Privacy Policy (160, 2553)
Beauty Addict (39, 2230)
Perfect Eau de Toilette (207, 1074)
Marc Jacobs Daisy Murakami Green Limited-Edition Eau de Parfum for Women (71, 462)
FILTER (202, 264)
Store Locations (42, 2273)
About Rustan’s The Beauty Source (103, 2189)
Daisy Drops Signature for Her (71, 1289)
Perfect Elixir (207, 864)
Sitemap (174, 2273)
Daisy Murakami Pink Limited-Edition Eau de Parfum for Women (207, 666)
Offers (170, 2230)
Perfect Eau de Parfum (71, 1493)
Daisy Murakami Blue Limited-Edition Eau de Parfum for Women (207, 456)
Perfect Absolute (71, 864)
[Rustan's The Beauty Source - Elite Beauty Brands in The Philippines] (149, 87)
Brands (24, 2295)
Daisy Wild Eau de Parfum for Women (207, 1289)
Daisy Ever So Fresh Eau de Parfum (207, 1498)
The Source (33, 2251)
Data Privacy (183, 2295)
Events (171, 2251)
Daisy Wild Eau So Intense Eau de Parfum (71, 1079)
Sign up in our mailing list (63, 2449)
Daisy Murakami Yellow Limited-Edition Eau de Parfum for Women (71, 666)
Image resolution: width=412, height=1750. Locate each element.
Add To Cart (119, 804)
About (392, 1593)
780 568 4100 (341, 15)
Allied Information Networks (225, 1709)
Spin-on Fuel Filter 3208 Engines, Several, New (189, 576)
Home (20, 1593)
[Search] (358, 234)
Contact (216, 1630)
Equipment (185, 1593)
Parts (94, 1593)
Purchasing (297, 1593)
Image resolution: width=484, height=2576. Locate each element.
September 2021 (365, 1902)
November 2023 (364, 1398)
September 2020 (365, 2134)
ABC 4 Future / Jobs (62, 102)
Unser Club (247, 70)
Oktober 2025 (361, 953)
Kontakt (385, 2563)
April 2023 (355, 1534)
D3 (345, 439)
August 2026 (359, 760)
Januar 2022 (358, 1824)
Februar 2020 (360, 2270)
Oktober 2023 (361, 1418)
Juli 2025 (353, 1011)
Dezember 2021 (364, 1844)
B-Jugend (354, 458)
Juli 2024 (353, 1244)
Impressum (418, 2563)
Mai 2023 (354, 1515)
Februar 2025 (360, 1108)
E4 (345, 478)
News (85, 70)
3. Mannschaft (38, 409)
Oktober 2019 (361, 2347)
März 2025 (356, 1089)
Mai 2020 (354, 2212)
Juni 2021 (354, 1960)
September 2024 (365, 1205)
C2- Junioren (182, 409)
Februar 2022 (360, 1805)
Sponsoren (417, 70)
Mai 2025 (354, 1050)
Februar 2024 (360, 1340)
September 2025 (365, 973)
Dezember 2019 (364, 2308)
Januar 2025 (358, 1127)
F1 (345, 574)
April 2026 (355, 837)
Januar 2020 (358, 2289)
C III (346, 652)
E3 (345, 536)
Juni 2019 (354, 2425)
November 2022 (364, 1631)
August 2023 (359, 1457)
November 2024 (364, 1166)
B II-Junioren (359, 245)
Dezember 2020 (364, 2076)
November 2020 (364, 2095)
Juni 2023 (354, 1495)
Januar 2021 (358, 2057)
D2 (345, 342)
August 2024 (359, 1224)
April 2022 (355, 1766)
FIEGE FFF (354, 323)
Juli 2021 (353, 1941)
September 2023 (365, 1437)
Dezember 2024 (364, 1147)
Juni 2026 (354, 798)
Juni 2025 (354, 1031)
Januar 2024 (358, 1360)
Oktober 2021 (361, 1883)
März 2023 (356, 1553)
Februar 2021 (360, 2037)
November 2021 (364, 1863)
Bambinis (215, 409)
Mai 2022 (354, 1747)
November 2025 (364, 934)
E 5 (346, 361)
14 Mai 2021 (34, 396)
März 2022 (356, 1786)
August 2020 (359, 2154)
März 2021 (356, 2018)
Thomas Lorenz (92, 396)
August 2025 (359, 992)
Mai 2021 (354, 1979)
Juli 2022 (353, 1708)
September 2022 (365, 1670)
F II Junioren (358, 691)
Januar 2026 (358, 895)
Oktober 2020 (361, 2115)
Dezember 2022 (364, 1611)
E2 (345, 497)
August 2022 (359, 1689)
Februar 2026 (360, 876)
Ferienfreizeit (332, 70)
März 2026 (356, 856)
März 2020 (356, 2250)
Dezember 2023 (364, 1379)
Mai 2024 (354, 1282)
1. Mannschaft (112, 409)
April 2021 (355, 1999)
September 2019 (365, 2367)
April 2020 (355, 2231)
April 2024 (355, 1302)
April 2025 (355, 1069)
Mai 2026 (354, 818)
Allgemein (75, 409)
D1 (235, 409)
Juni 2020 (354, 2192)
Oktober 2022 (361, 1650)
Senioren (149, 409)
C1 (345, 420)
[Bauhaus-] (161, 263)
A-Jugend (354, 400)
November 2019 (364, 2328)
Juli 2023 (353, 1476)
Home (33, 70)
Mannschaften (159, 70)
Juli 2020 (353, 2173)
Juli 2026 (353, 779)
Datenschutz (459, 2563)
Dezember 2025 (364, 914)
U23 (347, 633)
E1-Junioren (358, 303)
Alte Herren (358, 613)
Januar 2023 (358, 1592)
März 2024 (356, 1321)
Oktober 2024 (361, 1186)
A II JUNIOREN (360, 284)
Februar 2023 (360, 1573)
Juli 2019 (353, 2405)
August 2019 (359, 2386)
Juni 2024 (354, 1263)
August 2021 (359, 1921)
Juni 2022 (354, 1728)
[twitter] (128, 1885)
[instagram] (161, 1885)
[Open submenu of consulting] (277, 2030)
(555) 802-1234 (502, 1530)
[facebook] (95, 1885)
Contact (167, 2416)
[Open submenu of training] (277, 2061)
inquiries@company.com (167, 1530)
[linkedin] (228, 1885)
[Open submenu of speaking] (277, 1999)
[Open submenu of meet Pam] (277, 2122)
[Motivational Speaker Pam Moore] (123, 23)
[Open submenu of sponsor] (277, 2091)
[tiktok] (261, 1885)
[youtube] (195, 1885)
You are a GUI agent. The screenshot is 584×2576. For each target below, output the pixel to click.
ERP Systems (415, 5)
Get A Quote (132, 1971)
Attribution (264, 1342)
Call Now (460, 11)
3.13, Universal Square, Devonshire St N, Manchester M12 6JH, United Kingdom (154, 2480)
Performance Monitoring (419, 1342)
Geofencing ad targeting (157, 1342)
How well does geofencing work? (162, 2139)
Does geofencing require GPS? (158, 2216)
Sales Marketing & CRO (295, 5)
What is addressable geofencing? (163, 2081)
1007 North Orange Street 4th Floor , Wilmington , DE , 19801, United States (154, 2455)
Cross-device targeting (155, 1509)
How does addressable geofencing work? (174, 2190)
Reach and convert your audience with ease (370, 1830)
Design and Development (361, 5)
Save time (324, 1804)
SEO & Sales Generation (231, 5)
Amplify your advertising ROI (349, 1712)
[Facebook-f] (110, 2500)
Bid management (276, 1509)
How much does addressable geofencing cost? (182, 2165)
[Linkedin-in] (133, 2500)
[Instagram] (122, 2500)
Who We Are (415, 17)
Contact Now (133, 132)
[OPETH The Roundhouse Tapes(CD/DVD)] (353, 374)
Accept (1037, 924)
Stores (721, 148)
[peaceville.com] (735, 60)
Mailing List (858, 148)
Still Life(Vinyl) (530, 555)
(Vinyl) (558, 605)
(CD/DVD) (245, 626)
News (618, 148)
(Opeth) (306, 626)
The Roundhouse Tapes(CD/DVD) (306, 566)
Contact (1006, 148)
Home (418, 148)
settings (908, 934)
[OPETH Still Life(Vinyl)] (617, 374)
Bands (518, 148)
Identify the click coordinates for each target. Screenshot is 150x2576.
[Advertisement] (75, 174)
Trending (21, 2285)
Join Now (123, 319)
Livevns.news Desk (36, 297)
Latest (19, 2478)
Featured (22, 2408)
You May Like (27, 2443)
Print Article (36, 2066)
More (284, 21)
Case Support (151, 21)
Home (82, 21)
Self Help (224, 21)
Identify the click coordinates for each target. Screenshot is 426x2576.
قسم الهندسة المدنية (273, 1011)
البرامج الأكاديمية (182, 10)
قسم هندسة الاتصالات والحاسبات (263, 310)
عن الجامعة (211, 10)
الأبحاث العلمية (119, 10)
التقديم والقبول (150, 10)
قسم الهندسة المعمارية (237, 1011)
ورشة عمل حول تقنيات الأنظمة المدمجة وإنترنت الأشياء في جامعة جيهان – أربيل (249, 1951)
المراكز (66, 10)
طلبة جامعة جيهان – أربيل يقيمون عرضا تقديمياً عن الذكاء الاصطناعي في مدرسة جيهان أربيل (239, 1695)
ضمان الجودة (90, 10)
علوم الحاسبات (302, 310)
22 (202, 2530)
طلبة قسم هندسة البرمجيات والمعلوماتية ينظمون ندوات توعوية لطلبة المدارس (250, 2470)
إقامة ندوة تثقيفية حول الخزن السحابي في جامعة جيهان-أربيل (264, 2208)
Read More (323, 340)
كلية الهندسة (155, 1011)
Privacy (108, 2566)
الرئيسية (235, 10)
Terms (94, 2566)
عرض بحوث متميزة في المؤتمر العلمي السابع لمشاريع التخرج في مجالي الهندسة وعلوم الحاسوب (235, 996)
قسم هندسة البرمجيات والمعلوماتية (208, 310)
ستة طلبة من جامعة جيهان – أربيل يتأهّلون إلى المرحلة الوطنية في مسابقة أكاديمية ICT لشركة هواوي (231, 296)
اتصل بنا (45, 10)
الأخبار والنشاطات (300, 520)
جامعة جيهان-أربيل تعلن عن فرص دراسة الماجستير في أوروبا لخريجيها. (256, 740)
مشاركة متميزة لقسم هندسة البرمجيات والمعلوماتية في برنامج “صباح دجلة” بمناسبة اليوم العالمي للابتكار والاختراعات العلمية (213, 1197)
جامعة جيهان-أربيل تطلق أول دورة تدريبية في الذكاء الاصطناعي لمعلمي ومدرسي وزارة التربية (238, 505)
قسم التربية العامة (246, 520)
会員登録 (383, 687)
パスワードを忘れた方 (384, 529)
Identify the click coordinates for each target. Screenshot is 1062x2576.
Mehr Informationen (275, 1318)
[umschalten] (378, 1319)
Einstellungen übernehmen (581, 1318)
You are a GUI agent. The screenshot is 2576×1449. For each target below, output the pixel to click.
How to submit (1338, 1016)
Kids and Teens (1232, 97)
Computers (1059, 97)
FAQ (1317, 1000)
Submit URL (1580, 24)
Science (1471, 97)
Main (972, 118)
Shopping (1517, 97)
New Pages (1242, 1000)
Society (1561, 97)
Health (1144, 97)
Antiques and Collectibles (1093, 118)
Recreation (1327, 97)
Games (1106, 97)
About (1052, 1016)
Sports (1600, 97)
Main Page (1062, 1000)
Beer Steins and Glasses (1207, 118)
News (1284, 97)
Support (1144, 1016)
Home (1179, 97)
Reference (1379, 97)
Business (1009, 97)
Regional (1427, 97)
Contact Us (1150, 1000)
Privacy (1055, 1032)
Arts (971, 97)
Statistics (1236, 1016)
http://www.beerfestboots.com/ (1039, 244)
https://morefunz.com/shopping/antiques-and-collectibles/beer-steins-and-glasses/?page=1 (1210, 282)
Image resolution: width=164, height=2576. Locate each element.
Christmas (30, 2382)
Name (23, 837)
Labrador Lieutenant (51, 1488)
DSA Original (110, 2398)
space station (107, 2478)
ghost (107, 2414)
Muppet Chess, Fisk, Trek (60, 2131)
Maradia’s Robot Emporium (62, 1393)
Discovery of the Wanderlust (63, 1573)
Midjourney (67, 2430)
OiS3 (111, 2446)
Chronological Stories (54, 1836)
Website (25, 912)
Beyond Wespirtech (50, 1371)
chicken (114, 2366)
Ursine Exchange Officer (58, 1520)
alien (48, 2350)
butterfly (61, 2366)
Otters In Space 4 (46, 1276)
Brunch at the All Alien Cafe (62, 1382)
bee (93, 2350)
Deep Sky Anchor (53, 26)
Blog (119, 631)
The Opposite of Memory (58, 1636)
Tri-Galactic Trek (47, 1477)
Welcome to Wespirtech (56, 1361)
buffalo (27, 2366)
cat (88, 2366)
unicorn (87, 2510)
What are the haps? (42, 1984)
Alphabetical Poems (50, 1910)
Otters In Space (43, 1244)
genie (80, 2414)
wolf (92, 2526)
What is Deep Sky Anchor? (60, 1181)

Action item —
Above are the entries; repeat their lines exactly, from the first through the one that contains "Sign up in our mailing list (63, 2449)".

Solved problem —
Privacy Policy (160, 2553)
Beauty Addict (39, 2230)
Perfect Eau de Toilette (207, 1074)
Marc Jacobs Daisy Murakami Green Limited-Edition Eau de Parfum for Women (71, 462)
FILTER (202, 264)
Store Locations (42, 2273)
About Rustan’s The Beauty Source (103, 2189)
Daisy Drops Signature for Her (71, 1289)
Perfect Elixir (207, 864)
Sitemap (174, 2273)
Daisy Murakami Pink Limited-Edition Eau de Parfum for Women (207, 666)
Offers (170, 2230)
Perfect Eau de Parfum (71, 1493)
Daisy Murakami Blue Limited-Edition Eau de Parfum for Women (207, 456)
Perfect Absolute (71, 864)
[Rustan's The Beauty Source - Elite Beauty Brands in The Philippines] (149, 87)
Brands (24, 2295)
Daisy Wild Eau de Parfum for Women (207, 1289)
Daisy Ever So Fresh Eau de Parfum (207, 1498)
The Source (33, 2251)
Data Privacy (183, 2295)
Events (171, 2251)
Daisy Wild Eau So Intense Eau de Parfum (71, 1079)
Sign up in our mailing list (63, 2449)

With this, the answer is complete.